September 3, 2010
Obama: Mr. Unpopular? - It's the People's Fault!
In Time Magazine this week, Michael Sherer examines "How Barack Obama Became Mr. Unpopular". Could it possibly be due to a string of broken promises and lies? Unprecedented spending? Government overreach? The ramming through of unpopular legislation? Nope - it's all the people's fault.
... trust in the federal government was at a historic low, dropping to around 25%, where it still remains. Yet Obama has offered government as the primary solution to most of the nation's woes, calling for big new investments in health care, education, infrastructure and energy. Some voters bucked at the incongruity, repeatedly telling pollsters that even programs that have clearly helped the economy, like the $787 billion stimulus, did no such thing.
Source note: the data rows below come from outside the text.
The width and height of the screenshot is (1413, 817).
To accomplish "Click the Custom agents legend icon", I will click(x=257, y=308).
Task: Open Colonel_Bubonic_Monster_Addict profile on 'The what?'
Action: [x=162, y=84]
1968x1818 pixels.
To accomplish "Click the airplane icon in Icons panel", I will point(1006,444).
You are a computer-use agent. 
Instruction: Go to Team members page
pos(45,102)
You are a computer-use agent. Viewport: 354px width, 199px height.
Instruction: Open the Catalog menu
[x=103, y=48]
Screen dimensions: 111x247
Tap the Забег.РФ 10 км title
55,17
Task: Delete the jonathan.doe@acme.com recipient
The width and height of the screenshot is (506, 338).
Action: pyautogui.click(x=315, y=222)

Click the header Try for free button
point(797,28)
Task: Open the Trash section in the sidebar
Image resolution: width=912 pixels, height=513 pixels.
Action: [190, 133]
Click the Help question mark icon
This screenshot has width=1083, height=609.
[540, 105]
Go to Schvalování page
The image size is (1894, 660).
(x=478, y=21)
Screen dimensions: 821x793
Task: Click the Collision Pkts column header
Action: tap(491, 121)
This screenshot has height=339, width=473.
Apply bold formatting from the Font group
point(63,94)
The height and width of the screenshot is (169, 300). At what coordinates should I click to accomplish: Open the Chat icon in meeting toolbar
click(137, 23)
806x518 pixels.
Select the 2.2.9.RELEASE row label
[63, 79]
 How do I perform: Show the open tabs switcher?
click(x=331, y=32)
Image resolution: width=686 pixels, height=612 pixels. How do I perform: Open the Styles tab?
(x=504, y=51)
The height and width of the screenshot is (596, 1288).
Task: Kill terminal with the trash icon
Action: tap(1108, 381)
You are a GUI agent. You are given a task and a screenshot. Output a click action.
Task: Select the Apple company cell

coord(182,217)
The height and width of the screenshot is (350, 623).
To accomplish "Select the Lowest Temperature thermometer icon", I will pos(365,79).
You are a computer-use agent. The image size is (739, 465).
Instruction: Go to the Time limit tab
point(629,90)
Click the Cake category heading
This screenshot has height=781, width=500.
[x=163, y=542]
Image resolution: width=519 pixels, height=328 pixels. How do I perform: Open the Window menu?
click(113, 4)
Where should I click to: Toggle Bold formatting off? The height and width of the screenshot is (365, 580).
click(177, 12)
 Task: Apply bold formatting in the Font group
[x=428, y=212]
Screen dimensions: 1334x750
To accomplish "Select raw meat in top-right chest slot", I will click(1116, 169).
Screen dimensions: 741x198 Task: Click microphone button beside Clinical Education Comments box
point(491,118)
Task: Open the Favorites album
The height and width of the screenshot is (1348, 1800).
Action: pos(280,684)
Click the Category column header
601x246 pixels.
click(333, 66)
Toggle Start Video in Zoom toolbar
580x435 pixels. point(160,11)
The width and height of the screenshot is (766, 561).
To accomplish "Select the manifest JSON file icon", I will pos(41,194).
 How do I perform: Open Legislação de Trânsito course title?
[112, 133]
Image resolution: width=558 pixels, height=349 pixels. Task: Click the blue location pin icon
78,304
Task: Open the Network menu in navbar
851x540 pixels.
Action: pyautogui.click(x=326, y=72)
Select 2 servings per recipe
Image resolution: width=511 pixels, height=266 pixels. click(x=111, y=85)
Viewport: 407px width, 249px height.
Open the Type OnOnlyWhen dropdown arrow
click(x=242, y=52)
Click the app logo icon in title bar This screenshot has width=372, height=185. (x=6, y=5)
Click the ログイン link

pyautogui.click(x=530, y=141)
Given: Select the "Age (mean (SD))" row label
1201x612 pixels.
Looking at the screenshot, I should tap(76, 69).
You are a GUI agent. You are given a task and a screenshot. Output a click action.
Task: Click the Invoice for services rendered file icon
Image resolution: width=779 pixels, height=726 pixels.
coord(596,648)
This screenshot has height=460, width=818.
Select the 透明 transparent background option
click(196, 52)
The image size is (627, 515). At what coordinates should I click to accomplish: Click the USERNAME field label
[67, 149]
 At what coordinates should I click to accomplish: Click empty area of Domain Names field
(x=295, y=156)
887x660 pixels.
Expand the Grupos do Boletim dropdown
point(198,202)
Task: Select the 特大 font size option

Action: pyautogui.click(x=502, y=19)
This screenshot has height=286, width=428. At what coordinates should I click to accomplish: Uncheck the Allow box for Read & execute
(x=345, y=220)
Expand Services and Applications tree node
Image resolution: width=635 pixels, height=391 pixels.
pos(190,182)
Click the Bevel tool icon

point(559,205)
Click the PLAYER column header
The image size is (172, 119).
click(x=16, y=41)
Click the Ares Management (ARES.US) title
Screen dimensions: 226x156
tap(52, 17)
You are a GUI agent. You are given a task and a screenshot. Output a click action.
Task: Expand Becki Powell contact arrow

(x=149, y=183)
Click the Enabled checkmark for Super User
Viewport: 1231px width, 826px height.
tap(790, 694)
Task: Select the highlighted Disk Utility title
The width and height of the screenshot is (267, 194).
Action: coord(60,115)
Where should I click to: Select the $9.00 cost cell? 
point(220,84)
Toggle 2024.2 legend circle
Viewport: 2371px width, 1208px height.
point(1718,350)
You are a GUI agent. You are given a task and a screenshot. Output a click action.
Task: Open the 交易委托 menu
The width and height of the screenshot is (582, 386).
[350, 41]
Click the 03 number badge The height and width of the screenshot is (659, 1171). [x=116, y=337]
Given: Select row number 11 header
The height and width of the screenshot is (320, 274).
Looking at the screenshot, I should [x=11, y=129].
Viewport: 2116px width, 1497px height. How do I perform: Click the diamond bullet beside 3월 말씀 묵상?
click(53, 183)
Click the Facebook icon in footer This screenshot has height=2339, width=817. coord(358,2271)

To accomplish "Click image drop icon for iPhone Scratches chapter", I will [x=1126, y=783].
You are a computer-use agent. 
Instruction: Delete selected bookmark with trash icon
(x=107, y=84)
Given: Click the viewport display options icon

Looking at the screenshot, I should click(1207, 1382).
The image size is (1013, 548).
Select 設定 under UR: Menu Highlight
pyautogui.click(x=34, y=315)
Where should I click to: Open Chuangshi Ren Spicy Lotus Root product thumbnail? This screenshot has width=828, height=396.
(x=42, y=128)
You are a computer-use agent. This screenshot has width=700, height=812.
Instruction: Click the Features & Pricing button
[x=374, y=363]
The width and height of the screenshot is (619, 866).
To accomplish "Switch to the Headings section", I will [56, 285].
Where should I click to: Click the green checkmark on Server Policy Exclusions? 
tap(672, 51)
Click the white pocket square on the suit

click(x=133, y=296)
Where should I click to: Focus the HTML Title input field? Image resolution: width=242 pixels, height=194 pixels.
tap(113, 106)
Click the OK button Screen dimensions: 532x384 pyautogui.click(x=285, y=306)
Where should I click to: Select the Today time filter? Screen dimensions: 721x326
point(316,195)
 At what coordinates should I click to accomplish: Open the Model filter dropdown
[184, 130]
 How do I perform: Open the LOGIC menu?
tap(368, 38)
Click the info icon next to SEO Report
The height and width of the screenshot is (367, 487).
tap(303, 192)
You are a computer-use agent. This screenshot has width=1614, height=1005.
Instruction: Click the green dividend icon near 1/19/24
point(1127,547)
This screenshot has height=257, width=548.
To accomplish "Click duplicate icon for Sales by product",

Yes that's right: Obama has called for "investments" and programs that have "clearly helped the economy." But those people, ungrateful lot, just cannot get past their perceived "incongruity." Come on people, don't you remember?! Hope and change? The One we've been waiting for?
Not to worry, for the One is not one to wait around for the people.
Rather than dwell on the political problems, the President pushed his team forward, believing, in the words of top adviser David Axelrod, that "ultimately the best politics was to do that which he thought was right."
But his team...oh, how they have dragged him down.
"It is inconceivable that a team so disciplined during the presidential campaign can't carry a message with the bully pulpit of the White House," says one Democratic strategist working on the midterm elections. "It's politically irresponsible, and Americans have little patience for it."
So, in reality, the American people lack patience...with Obama's team. Their challenge, according to Democratic pollster Anna Greenberg, is to get the voters "to make connections between what is happening in Washington and what is happening in their lives." Hmm... actually it seems that voters are making the connections just fine, thank you. But take heart!
For now, Obama's aides hope that the controversial reforms in health care and financial rules will produce benefits felt by voters, if not by November 2010, then two years later. That would vindicate the President's vision of government as a solution and not just a problem.
We people are slow, so it might take us a couple years to catch up to the One. I mean, we're only human.